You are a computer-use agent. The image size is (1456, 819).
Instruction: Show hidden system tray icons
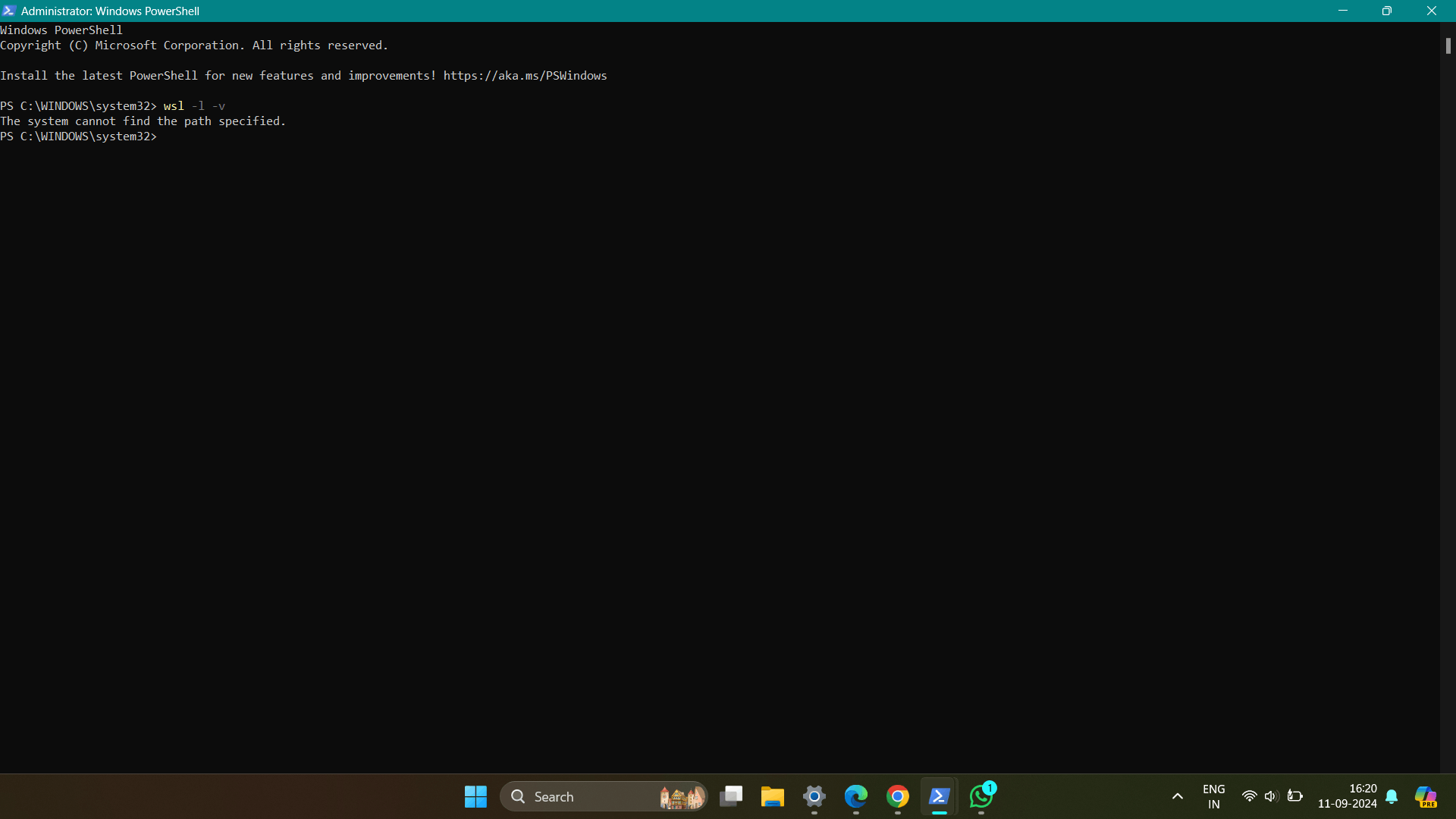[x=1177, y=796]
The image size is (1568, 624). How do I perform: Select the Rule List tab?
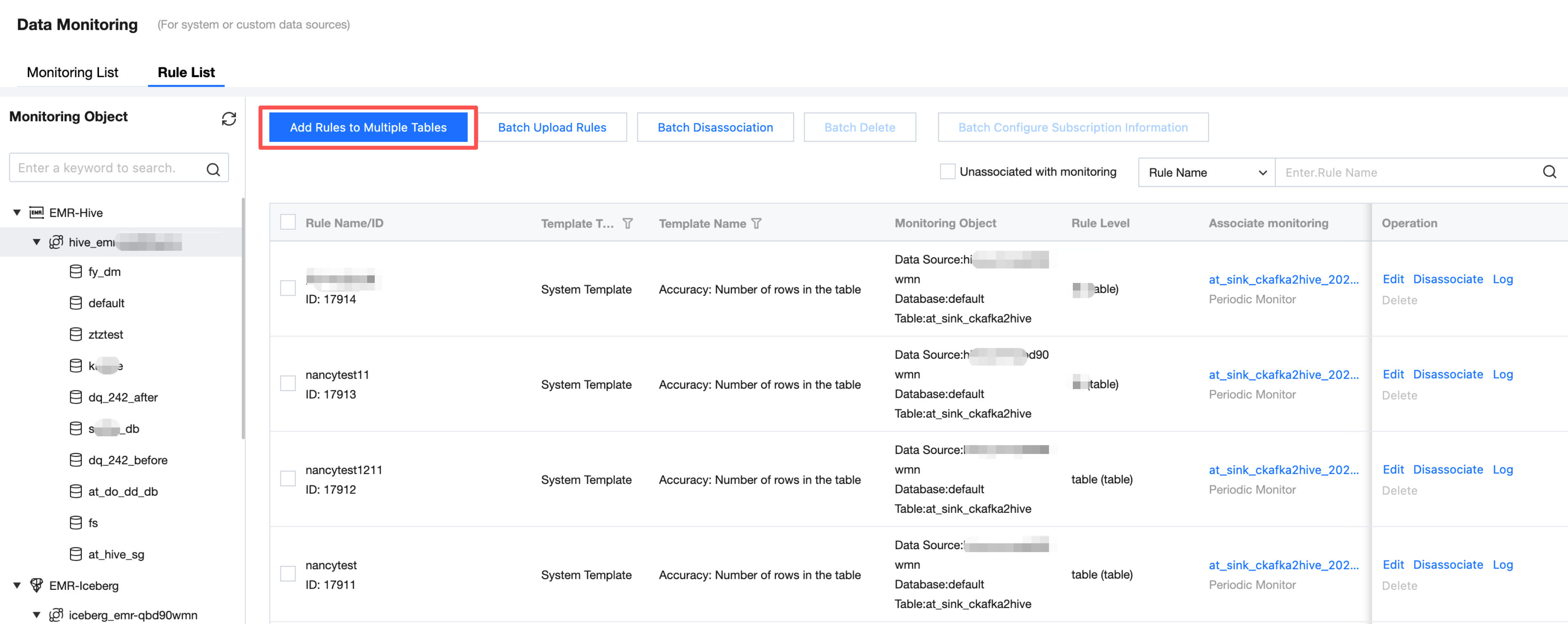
* * *
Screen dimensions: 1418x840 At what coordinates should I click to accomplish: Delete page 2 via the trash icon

## Problem to work on
Copy down every line of the entries containing the word "size".

## Written reply
You are a computer-use agent. The image size is (1456, 819).
The image size is (1568, 624). How do I perform: Select the Rule List tab?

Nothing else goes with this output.